▶ _PROBLEM DETAILS_
Arrange the stretch of rows from the line containing "Click the File Explorer taskbar icon" through the line containing "Enable the 全选" as a numbered list, leaving out any blank lines.

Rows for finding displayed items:
____

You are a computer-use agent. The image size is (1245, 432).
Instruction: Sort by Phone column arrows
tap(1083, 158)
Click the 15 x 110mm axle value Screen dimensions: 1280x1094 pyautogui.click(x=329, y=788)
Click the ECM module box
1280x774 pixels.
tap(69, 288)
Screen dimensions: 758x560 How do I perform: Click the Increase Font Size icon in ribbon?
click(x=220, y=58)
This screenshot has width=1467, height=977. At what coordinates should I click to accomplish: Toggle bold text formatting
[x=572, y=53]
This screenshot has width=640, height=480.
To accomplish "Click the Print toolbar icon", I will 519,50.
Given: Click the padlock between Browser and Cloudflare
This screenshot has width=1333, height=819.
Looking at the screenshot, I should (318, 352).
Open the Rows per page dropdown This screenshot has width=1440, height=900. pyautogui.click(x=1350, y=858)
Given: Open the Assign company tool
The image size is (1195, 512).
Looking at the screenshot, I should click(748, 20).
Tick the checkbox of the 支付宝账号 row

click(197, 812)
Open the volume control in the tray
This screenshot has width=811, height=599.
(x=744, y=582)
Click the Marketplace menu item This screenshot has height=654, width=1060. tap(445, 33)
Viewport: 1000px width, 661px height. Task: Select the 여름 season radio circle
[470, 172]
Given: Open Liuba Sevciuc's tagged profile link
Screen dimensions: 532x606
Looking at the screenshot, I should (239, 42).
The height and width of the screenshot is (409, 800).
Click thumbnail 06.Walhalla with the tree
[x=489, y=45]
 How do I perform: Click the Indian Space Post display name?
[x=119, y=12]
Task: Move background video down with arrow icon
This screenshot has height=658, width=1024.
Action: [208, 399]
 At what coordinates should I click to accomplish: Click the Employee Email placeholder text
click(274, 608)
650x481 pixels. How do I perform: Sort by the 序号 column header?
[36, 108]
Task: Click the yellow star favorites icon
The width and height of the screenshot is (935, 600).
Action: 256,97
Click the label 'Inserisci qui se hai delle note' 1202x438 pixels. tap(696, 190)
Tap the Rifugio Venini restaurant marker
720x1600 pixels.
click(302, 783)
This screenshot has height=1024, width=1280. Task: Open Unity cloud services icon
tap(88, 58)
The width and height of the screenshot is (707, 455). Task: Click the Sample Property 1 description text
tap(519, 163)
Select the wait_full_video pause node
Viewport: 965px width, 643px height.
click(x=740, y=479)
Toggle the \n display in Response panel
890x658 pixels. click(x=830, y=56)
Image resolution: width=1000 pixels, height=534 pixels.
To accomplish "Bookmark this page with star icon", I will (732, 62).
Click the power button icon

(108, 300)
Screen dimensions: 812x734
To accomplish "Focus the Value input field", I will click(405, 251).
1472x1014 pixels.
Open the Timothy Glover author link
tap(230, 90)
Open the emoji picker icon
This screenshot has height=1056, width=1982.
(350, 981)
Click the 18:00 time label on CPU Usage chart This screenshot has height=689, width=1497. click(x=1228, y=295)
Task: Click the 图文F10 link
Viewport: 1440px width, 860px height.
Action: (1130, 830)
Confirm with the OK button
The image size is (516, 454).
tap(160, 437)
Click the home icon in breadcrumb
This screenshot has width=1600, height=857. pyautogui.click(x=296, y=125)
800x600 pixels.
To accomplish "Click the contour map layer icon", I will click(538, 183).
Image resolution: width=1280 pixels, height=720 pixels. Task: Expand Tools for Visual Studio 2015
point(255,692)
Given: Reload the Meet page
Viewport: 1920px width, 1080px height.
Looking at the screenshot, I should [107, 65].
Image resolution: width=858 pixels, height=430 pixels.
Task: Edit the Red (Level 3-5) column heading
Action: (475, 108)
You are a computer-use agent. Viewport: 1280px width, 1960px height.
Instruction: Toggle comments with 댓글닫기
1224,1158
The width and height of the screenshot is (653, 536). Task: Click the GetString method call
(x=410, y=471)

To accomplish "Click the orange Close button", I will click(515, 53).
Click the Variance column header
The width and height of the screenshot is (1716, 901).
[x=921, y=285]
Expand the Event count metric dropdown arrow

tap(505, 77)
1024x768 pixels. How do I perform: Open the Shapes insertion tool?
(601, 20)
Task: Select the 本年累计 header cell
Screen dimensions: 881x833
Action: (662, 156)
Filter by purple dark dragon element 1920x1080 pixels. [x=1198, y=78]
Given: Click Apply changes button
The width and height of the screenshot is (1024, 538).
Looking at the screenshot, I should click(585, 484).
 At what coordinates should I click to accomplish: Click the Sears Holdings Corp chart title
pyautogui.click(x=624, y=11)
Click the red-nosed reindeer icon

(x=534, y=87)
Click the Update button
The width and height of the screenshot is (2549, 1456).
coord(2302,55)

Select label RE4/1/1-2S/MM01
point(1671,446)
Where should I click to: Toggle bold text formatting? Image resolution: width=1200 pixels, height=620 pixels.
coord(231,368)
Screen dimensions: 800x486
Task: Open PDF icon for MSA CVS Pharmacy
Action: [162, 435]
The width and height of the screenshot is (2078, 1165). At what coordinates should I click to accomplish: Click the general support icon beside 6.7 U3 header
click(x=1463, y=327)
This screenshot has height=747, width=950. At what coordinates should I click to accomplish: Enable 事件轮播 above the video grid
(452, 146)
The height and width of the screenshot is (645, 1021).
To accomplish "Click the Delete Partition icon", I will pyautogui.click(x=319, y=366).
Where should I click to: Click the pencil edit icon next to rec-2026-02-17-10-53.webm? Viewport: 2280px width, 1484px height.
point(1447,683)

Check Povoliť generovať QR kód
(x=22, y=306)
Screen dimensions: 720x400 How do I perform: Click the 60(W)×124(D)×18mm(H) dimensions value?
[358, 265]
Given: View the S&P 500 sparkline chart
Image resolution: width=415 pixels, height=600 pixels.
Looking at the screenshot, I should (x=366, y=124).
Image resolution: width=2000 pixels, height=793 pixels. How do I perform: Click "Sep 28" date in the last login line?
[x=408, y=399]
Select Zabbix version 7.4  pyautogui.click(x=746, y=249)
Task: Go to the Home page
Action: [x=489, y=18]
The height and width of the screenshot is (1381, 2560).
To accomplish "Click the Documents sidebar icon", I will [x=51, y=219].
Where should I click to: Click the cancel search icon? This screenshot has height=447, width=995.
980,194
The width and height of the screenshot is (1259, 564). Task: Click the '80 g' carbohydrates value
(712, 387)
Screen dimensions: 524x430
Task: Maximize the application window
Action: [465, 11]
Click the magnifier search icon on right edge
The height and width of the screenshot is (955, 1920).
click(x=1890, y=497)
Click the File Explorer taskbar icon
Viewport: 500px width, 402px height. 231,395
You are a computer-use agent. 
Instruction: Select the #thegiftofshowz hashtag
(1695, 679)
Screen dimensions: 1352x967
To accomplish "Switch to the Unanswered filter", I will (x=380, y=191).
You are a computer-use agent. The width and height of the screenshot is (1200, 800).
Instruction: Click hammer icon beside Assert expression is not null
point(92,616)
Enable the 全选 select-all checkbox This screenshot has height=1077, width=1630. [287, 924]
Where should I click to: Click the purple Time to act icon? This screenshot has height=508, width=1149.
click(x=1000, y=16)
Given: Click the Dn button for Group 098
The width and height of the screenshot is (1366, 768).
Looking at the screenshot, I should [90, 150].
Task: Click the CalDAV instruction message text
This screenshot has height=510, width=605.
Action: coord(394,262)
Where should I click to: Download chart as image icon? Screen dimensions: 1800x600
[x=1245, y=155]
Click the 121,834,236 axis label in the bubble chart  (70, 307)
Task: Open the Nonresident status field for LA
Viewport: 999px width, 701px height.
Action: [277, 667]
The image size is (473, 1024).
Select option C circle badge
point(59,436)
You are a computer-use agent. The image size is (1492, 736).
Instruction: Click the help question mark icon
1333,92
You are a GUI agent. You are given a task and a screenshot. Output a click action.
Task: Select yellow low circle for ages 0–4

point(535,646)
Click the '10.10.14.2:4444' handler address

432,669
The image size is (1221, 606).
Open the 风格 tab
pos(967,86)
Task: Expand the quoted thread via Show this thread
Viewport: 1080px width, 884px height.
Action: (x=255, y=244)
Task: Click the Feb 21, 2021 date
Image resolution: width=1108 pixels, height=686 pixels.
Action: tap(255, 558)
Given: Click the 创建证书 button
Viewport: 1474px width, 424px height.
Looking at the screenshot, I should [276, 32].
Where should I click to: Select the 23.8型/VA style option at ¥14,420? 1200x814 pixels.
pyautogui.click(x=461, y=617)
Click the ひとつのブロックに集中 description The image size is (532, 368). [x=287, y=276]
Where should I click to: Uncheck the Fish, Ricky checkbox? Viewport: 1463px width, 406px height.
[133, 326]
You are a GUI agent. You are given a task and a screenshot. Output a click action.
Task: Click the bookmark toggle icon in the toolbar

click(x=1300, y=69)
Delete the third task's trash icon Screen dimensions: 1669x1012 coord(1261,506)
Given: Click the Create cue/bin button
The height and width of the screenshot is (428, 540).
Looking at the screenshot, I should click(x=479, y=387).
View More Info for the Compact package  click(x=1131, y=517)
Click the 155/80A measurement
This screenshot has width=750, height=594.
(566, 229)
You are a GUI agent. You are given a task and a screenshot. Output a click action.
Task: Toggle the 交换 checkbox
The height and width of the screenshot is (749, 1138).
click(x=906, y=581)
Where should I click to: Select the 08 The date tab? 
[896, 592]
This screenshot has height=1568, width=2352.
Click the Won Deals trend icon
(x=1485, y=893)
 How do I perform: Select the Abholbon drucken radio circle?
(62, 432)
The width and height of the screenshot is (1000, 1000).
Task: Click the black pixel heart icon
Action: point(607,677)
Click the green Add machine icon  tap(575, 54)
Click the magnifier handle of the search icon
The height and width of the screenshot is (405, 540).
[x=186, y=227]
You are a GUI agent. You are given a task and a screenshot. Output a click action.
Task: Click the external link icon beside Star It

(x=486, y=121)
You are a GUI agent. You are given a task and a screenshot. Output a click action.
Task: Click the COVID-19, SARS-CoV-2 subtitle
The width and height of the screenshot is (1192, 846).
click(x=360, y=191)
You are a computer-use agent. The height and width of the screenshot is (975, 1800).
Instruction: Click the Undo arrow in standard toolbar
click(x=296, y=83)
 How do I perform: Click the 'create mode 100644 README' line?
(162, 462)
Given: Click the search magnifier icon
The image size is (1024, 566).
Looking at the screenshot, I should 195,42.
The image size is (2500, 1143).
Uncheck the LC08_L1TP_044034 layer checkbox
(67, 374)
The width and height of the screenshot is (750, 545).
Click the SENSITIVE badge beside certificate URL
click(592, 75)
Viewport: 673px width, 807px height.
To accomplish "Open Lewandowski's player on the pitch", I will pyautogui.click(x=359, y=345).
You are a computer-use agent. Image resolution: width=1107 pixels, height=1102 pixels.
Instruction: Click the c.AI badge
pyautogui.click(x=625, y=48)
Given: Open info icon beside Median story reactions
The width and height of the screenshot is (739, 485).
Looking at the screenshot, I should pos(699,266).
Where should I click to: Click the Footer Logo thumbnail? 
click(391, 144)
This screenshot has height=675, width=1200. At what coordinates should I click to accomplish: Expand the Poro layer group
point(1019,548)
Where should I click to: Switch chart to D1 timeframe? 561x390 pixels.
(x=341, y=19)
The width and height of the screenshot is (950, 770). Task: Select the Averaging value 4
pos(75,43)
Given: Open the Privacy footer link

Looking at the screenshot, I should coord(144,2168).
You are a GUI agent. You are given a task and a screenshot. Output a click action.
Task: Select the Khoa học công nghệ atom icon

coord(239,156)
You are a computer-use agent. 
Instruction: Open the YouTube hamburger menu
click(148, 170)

____

▶ _RESPONSE TO THE EXERCISE_
1. Click the File Explorer taskbar icon
2. Viewport: 500px width, 402px height. 231,395
3. You are a computer-use agent. 
4. Instruction: Select the #thegiftofshowz hashtag
5. (1695, 679)
6. Screen dimensions: 1352x967
7. To accomplish "Switch to the Unanswered filter", I will (x=380, y=191).
8. You are a computer-use agent. The width and height of the screenshot is (1200, 800).
9. Instruction: Click hammer icon beside Assert expression is not null
10. point(92,616)
11. Enable the 全选 select-all checkbox This screenshot has height=1077, width=1630. [287, 924]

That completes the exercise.